Anish Sneh - Open Source: Cassandra

In the previous post we learnt about Cassandra data model and replication concepts, in this post we will look the Cassandra architecture and read/write internals.

Architecture | Highlights

Cassandra was designed after considering all the system/hardware failures that do occur in real world.
Peer-to-peer, distributed system in which all nodes are alike hence reults in read/write anywhere design.
Data is transparently partitioned among all nodes in the cluster.
Custom data replication is provided out of the box to ensure fault tolerance.
In Cassandra cluster each node communicates with other through the GOSSIP protocol, which exchanges information across the cluster every second.
A commit log is used on each node to capture write activity. Data durability is assured.
At the same time data also written to an in-memory structure (memtable) and then to disk once the memory structure is full (an SStable).
A row in a column family is indexed by its key. Other columns may be indexed as well, we need indexes to quickly search from cassandra. Note that in Cassandra indexes are virtually another tables.
Consistency can be choosen between strong and eventual (from all to any node responding) depending on the need. It can be done on a per-request basis, and for both reads and writes.
Provides data compression out of the box. It uses Google's Snappy data compression algorithm, compresses data on a per column family level. There are not known performance penalty in compression.

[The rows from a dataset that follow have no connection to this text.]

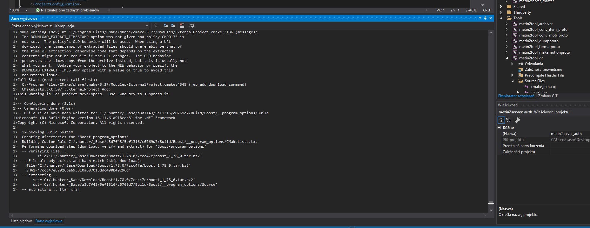Click the (Nazwa) property value field

(x=569, y=134)
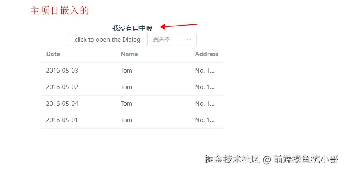Click the truncated address in the 2016-05-01 row
Screen dimensions: 344x170
click(x=205, y=120)
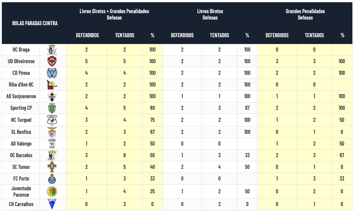Select the CH Carvalhos team crest
The height and width of the screenshot is (211, 355).
[x=52, y=204]

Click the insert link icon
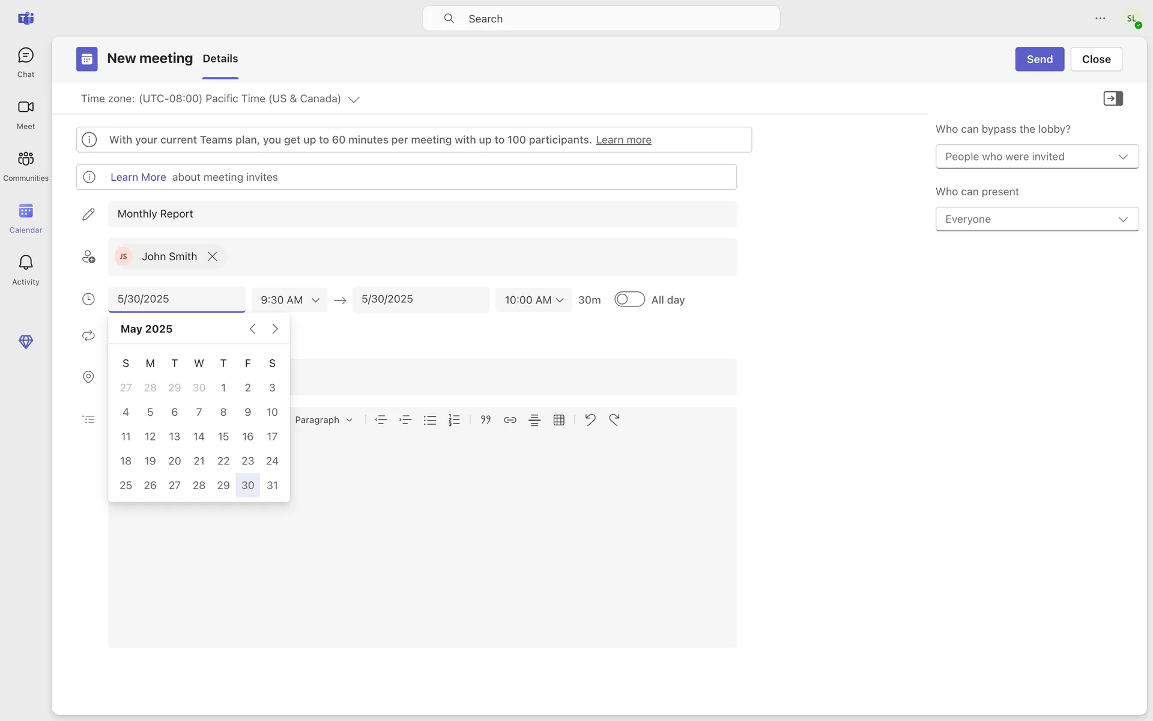pyautogui.click(x=510, y=420)
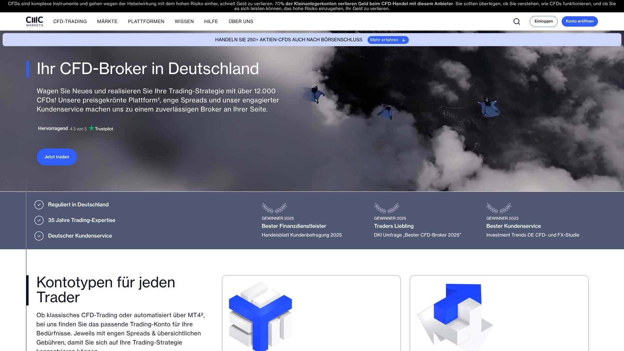Click the checkmark beside Deutscher Kundenservice

tap(39, 236)
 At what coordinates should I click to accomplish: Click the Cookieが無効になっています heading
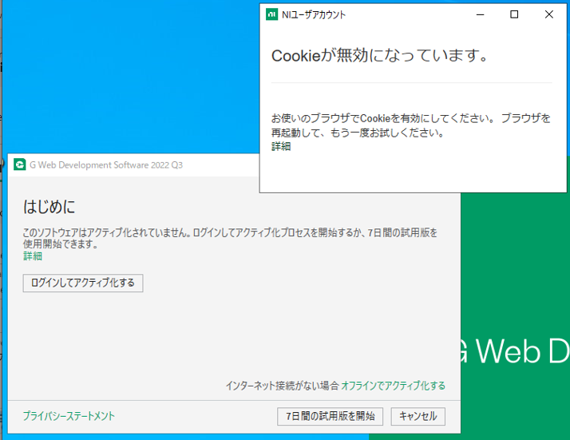(x=379, y=56)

Architecture | Middle Layer

Commit Log

Commit log is a file to which Cassandra writes its changed data for recovery in case of a hardware failure.
All data is written to the commit log first for durability. After all its data has been flushed to SSTables (via memtable), it is archived, deleted, or recycled.

Memtable

A memtable is a memory location where data is written during update/delete operations. A memtable is a temporary location and will be flushed to the disk once it is full to form an SSTable.
A Memtable is Cassandra's in-memory representation of key/value pairs before the data gets flushed to disk as an SSTable.
Since an update/write operation to Cassandra is a sequential write to the commit log in the disk and a memory update; hence, writes are as fast as writing to memory. Once the memtables are full, they are flushed to the disk, forming new SSTables.
Note that reads in Cassandra will merge the data from different SSTables and the data in memtables (generally reads is requested with a row key).
When multiple updates are applied to the same column, Cassandra uses client-provided timestamps to resolve conflicts.

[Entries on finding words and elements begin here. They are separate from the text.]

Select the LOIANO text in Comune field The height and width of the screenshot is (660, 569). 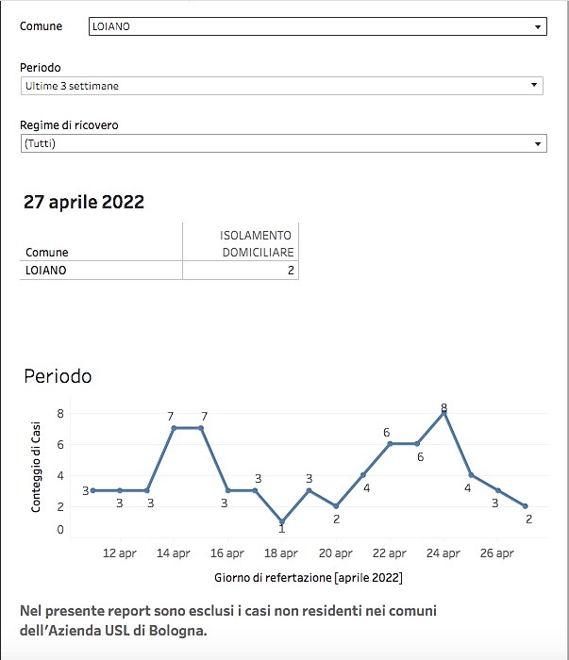pyautogui.click(x=111, y=26)
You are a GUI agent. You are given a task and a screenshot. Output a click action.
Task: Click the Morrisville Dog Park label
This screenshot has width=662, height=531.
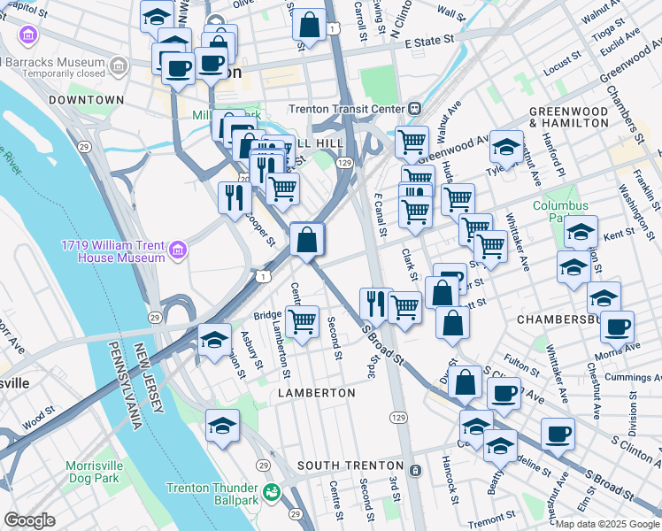(94, 472)
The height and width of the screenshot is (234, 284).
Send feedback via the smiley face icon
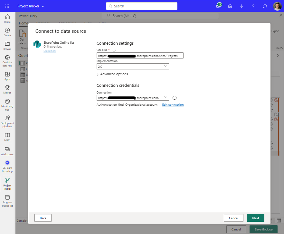[264, 6]
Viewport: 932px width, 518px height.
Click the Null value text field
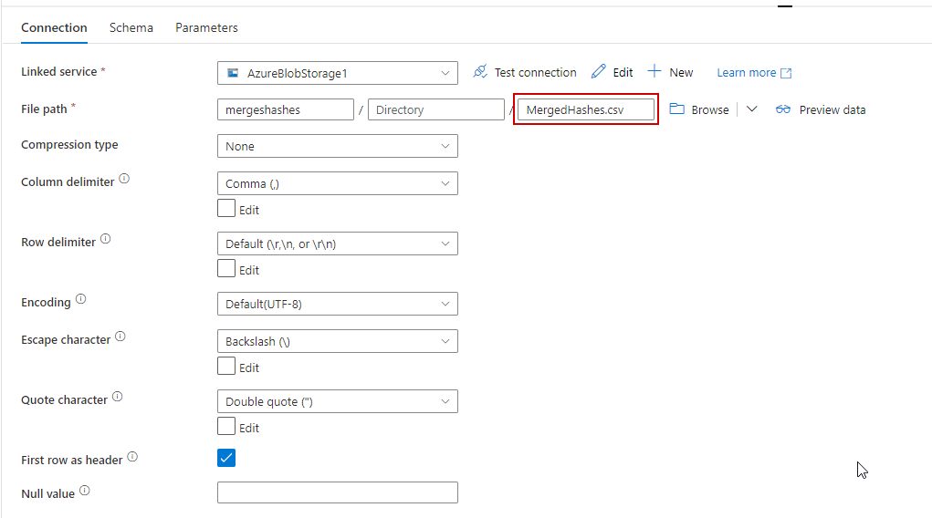tap(337, 492)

SSTable (Sorted String Table)

A sorted string table (SSTable) is an immutable data file to which Cassandra writes memtables periodically. It is an ordered immutable storage structure from rows of columns (name/value pairs). SSTables are append only and stored on disk sequentially and maintained for each Cassandra table.
Operations are provided to look up the value associated with a specific key and to iterate over all the column names and value pairs within a specified key range. Internally, each SSTable contains a sequence of row keys and a set of column key/value pairs. There is an index and the start location of the row key in the index file, which is stored separately.
The index summary is loaded into the memory when the SSTable is opened in order to optimize the amount of memory needed for the index. A lookup for actual rows can be performed with a single disk seek and by scanning sequentially for the data.
Note that for delete operations to a column, Cassandra writes the tombstone to avoid random writes. A tombstone is a special value written to Cassandra instead of removing the data immediately. The tombstone can then be sent to nodes that did not get the initial remove request, and can be removed during GC.

Compaction

To bound the number of SSTable files that must be consulted on reads and to reclaim the space taken by unused data, Cassandra performs compactions. In a nutshell, compaction compacts N number of SSTables (where N is configurable) into one big SSTable.
Since SSTables initially have the same size as the memtables, hence the sizes of the SSTables becomes exponentially bigger when they grow older.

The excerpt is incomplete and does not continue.